The Jaguars and Panthers may be headed for big changes in the offseason, Odell Beckham Jr.'s a man who needs a plan and is player gambling on NFL games more prevalent than we all think? All that and more in this week's 10-Point Stance.
1. Foles' follies
There's something undeniably wrong going on in Jacksonville. Anyone who watched quarterback Nick Foles the past few weeks could see it. He is off. Way off. And not just because of the injury he suffered at the beginning of the season.
In four games played, Foles has thrown only three touchdowns to two interceptions. He is 0-4 as the starter, and after being benched Sunday, it appears the Jaguars have no idea of how to fix him.
When a player you signed in the offseason to a four-year, $88 million contract (with $50.1 million guaranteed) is benched, that doesn't reflect well on the player or on the coaching staff. And, indeed, two NFC front-office executives said they believe coach Doug Marrone might be the one to pay for Foles' ineptitude.

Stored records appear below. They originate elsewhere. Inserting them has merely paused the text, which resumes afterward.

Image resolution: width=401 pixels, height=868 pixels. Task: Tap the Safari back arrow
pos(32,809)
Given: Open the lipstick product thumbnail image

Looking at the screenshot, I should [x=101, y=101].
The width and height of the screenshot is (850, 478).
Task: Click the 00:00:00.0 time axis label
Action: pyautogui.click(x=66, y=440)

The Jaguars, these execs think, won't be moving on from Foles. He's only 30, and it's highly likely he will get another shot next season. Marrone, on the other hand, isn't just sitting on a hot seat but on one the temperature of seven million suns.
At 4-8, the Jags could be in for more than just a change on the sideline. The NFC execs believe it's no guarantee Tom Coughlin, the top football man in the organization, and Dave Caldwell, the general manager, will return either.
The odds that owner Shad Khan fires everyone remain extremely small, but Khan is also not the type of owner to sit and do nothing. If the season keeps spiraling, someone (or, someones) will be sacrificed.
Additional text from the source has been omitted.